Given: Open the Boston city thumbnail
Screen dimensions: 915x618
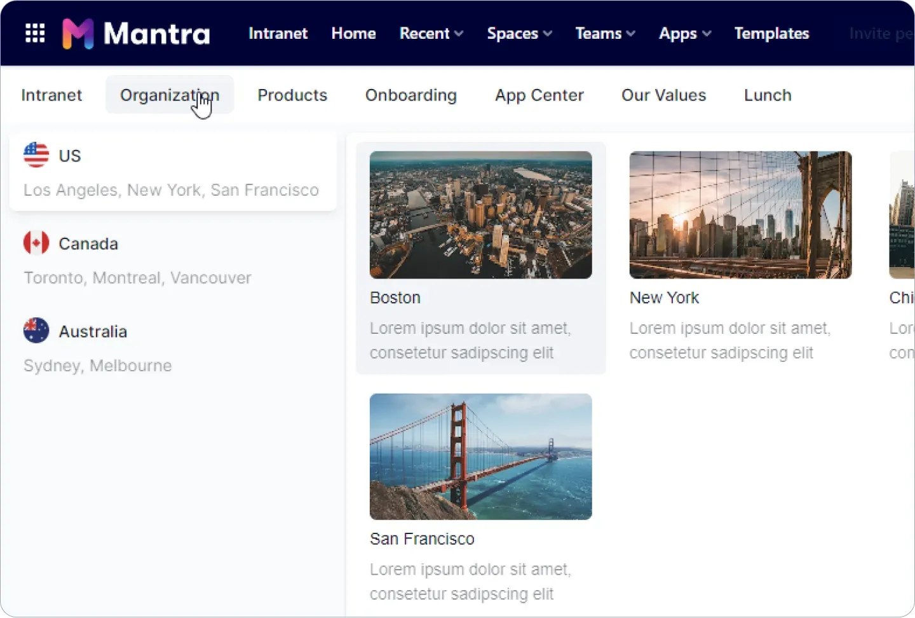Looking at the screenshot, I should coord(480,214).
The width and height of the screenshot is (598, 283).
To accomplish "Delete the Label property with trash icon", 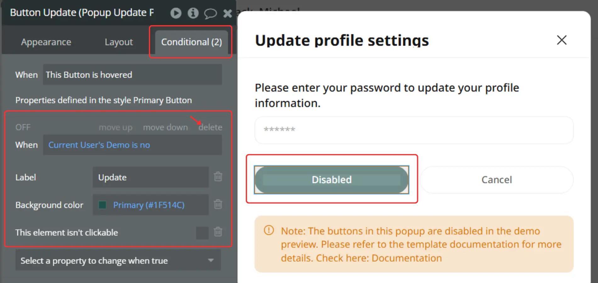I will [218, 177].
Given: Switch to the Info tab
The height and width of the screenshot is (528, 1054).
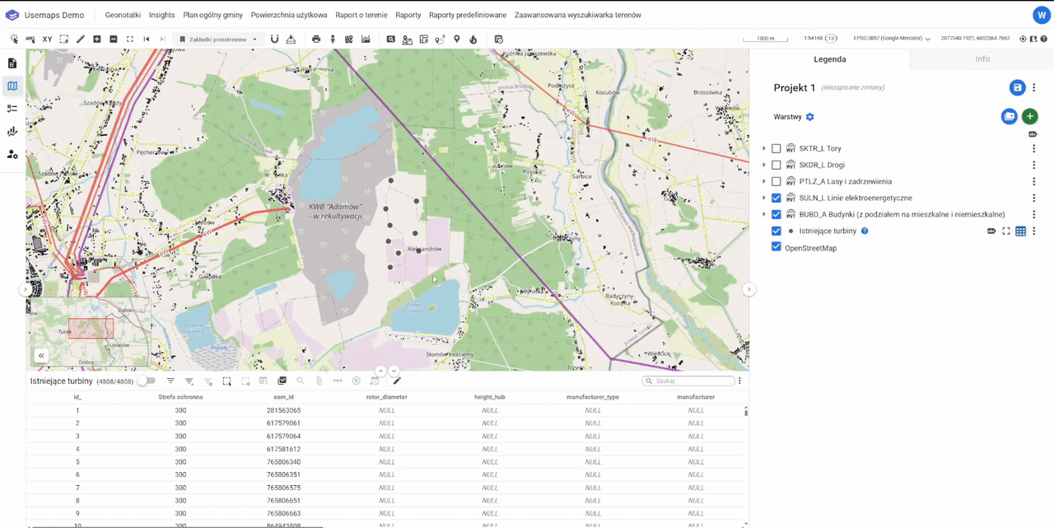Looking at the screenshot, I should [982, 59].
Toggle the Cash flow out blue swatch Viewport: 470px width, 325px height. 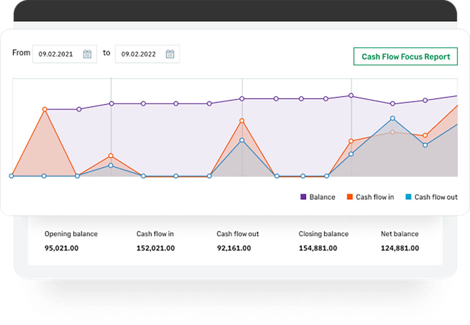(408, 197)
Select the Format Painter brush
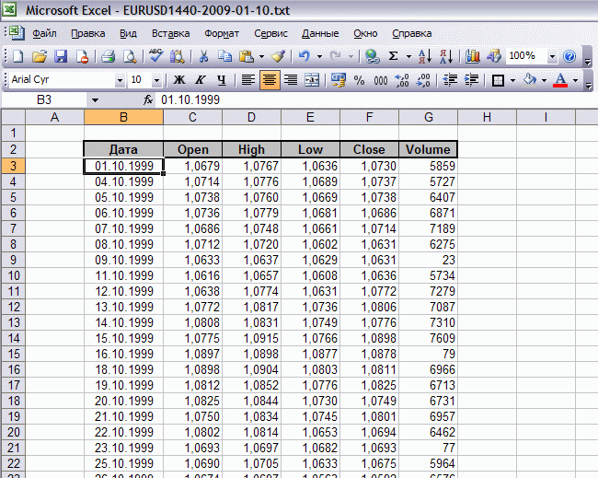 click(x=278, y=56)
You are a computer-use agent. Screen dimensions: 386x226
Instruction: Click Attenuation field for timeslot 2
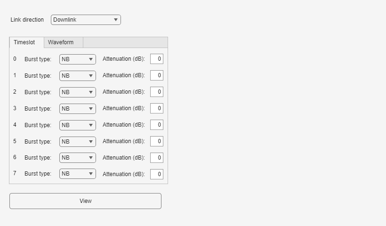[157, 92]
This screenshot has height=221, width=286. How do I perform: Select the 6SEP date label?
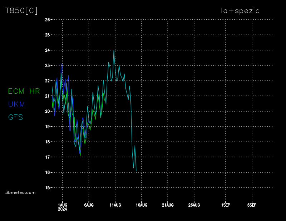pyautogui.click(x=252, y=205)
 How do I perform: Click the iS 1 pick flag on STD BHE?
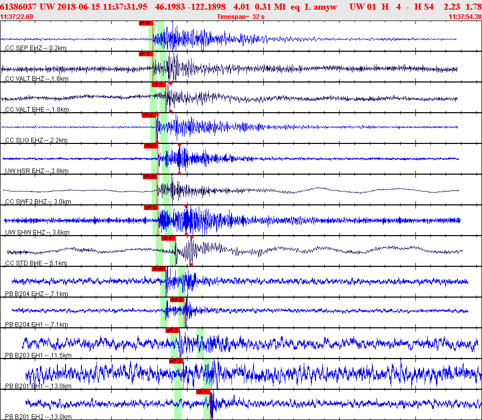[169, 238]
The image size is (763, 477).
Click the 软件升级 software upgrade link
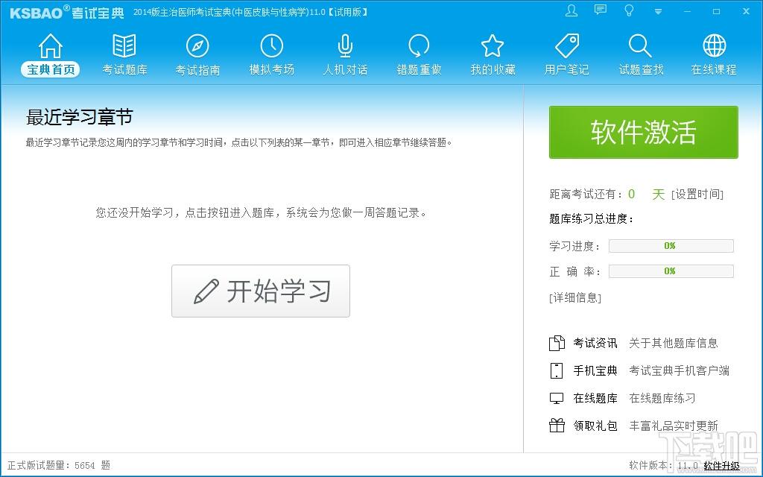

* * *

Work instructions
This task calls for the lines from the line containing "Instruction: Click Attenuation" through the end of the listing, set down exactly and only, with pictures omitted.

Response
Instruction: Click Attenuation field for timeslot 2
[157, 92]
This screenshot has height=221, width=286. How do I perform: Select the 6SEP date label?
pyautogui.click(x=252, y=205)
 How do I perform: Click the iS 1 pick flag on STD BHE?
[169, 238]
The image size is (763, 477).
Click the 软件升级 software upgrade link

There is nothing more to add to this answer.